In the new guideline it has been indicated that management of patients with severe TBI using information from ICP monitoring is recommended to reduce in-hospital and 2-week post-injury mortality (level IIB). The ICP values of more than 22 mmHg are considered pathologic and intervention to reduce in value of more than that should be undertaken (level IIB). The recommednations of the previous version is now not supported by the evidance. The use of data from cerebral perfursion pressure (CPP) is also recommended to decrease 2-week mortality (level IIB). The CPP sdould be kept in between 60 to 70 mmHg (level IIB) to achieve the favorable outcome. Use of other monitoring systems such as jugular bulb monitoring of arteriovenous oxygen content difference (AVDO2), has been recommedned to reduce mortality and improve outcomes at 3 and 6 months post-injury (level III). The treshold for AVDO2 has bee recommeded to be 50% to reduce the mortality and improve the outcome (level III). The systolic blood pressure should be maintained ≥100 mm Hg for patients 50 to 69 years old or at ≥110 mm Hg or above for patients 15 to 49 or over 70 years to decrease mortality and improve outcomes (level III) [14].
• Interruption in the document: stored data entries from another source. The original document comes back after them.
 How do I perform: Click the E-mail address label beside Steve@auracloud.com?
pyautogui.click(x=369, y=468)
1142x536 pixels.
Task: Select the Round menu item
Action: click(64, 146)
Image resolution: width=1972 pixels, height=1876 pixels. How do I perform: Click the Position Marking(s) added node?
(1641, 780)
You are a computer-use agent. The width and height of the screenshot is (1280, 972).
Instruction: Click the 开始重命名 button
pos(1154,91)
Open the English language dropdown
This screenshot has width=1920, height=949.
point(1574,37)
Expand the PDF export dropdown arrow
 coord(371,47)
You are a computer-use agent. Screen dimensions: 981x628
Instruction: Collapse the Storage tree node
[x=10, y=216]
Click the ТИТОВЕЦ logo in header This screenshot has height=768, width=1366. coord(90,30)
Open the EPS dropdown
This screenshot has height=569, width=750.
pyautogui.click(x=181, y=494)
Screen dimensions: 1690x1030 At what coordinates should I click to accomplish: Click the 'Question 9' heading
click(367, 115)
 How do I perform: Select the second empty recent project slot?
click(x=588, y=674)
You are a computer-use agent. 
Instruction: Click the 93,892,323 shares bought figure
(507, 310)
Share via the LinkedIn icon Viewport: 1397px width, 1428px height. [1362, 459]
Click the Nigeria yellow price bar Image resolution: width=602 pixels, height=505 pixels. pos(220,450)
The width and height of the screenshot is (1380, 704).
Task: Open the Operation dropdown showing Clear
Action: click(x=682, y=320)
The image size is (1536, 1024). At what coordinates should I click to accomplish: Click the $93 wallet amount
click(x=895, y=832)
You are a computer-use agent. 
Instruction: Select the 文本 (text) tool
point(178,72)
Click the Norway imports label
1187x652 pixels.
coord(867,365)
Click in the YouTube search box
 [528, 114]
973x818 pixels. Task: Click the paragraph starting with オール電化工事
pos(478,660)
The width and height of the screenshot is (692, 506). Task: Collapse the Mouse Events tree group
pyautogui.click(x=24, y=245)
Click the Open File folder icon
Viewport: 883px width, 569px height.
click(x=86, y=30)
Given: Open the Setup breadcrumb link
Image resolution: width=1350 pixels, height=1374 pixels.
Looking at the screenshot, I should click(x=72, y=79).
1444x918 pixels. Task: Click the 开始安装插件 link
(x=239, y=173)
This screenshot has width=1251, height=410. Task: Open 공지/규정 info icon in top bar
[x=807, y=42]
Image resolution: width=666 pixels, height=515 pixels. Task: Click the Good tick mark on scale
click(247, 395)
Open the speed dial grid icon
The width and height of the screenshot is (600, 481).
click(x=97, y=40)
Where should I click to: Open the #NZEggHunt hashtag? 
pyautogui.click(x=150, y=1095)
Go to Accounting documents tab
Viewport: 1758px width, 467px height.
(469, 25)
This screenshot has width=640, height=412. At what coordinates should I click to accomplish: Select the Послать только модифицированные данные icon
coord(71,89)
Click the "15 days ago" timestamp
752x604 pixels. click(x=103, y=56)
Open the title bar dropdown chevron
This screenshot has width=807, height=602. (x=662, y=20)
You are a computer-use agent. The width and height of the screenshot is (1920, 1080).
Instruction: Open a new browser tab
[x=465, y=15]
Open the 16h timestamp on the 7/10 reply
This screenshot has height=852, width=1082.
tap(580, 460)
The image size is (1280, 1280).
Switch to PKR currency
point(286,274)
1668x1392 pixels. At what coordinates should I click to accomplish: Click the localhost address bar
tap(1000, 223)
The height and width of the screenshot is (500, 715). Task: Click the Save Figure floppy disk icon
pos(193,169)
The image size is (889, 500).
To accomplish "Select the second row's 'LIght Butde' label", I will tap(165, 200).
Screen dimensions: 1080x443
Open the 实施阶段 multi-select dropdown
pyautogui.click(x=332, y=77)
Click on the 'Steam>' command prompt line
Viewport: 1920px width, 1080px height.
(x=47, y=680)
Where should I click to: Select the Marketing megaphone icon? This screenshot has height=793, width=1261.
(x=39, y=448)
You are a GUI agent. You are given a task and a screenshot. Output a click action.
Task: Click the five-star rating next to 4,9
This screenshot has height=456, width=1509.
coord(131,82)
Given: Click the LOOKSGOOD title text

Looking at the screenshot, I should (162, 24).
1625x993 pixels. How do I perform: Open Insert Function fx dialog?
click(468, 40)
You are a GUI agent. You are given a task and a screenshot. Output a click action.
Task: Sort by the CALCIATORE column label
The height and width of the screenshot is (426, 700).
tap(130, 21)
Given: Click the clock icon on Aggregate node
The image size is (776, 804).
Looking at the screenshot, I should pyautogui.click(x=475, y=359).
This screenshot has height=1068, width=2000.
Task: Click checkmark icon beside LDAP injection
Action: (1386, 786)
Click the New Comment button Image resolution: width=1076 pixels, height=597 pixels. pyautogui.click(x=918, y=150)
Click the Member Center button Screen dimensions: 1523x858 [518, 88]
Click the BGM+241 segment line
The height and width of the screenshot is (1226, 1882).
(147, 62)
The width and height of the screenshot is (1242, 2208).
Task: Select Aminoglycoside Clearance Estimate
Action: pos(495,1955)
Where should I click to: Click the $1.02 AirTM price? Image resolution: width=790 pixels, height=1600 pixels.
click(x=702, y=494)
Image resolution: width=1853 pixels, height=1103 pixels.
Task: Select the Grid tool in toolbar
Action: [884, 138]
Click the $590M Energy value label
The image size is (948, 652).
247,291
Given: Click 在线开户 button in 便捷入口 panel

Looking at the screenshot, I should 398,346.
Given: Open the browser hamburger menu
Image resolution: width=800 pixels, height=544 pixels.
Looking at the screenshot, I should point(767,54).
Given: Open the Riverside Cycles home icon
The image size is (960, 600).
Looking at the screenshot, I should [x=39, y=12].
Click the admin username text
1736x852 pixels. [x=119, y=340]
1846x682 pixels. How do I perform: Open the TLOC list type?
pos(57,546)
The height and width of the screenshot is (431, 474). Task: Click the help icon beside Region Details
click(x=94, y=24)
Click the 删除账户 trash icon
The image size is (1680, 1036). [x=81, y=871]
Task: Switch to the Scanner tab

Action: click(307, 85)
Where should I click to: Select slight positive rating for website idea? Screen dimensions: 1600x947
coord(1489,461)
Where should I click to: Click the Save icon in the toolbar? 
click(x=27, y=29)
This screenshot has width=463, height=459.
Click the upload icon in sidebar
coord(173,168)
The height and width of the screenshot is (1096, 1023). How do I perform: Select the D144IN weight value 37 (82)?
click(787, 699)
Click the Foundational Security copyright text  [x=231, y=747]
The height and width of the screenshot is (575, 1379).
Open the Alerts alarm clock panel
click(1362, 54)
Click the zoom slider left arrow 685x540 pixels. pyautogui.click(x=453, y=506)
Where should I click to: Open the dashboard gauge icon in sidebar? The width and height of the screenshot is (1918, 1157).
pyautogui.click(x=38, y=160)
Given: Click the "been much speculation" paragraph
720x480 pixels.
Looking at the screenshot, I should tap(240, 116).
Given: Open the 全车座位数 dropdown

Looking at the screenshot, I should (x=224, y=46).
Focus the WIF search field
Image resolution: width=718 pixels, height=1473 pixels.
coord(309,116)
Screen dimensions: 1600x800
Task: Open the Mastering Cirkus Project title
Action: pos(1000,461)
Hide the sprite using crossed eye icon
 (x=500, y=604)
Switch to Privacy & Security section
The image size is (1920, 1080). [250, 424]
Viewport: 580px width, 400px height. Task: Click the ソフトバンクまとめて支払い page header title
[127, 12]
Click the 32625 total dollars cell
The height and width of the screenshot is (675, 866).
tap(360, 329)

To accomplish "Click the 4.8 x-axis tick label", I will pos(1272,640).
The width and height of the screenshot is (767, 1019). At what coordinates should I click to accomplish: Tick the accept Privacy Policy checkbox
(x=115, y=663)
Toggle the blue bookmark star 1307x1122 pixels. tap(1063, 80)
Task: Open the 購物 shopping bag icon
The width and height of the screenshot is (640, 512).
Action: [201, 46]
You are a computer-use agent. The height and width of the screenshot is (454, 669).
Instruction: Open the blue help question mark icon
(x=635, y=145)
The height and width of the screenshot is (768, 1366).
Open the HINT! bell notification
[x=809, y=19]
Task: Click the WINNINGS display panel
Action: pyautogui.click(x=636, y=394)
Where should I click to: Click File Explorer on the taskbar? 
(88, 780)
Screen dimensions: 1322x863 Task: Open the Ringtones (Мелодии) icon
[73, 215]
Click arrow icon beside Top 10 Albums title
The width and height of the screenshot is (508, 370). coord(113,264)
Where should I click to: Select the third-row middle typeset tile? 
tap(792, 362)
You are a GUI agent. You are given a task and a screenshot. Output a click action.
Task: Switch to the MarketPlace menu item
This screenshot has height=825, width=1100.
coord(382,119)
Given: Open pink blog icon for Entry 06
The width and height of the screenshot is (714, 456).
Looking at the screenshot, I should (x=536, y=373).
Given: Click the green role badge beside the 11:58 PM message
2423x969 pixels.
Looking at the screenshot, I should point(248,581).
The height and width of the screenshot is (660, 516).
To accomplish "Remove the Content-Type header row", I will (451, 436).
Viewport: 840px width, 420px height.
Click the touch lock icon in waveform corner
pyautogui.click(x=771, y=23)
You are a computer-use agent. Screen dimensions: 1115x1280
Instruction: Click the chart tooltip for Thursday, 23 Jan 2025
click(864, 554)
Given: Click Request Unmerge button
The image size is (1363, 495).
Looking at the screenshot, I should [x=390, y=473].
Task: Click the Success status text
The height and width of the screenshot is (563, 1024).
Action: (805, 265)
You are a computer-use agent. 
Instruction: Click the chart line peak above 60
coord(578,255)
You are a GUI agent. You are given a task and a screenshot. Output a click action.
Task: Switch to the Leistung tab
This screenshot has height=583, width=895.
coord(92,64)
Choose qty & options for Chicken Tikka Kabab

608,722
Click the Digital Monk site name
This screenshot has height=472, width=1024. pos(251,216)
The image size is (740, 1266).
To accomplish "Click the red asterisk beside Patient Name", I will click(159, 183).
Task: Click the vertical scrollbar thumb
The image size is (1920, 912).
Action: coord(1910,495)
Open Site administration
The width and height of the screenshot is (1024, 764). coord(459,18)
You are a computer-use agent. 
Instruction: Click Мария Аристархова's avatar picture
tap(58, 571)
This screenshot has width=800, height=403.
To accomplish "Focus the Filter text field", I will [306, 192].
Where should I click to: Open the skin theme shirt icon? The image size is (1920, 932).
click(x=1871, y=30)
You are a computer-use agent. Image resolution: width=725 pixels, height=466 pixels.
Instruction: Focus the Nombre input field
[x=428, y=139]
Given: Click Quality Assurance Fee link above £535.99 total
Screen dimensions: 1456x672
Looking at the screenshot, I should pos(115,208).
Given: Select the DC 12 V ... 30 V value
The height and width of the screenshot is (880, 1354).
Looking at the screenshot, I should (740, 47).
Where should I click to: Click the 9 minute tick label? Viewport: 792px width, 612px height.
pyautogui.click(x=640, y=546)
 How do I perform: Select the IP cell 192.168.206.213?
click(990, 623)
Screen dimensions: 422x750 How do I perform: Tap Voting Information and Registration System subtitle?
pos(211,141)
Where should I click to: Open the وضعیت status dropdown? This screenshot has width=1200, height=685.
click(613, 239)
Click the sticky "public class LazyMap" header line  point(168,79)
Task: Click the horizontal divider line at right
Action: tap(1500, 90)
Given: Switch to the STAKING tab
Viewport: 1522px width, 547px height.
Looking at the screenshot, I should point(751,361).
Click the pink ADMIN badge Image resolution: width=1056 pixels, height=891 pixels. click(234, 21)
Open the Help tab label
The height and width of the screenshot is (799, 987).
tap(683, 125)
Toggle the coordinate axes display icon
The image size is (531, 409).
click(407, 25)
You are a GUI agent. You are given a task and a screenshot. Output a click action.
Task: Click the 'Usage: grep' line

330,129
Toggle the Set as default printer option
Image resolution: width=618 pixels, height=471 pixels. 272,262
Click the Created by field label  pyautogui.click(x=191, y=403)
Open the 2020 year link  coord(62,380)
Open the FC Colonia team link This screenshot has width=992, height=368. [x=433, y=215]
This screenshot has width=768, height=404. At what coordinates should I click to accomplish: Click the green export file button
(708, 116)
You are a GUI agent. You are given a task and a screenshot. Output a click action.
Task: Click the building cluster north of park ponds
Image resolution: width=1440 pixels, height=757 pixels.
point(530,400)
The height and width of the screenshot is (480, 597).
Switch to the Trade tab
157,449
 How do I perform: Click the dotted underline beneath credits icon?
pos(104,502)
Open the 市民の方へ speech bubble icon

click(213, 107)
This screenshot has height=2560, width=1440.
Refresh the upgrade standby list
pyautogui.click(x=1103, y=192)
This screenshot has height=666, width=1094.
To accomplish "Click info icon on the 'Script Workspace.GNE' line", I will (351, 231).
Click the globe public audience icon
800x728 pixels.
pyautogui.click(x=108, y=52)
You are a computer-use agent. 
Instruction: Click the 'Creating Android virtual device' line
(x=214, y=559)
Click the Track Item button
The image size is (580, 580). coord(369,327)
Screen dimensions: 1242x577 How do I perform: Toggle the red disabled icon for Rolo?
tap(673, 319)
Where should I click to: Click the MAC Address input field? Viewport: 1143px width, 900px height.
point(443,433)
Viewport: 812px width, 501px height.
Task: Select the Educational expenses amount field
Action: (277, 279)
The current knowledge of the complex nature and pathophysiology of the TBI has resulted in lack of appropriate evidence for management of these patients. Currently, no treatment or management approach exists independent of other treatments and approaches, or independent of the ecology. Future research should focus on the clinical-based approaches and interventions for treatment and management of TBI. For this purpose, the uniform research goals should be developed in order to coordinate the outcomes and results.  


Conflict of Interest: None declared.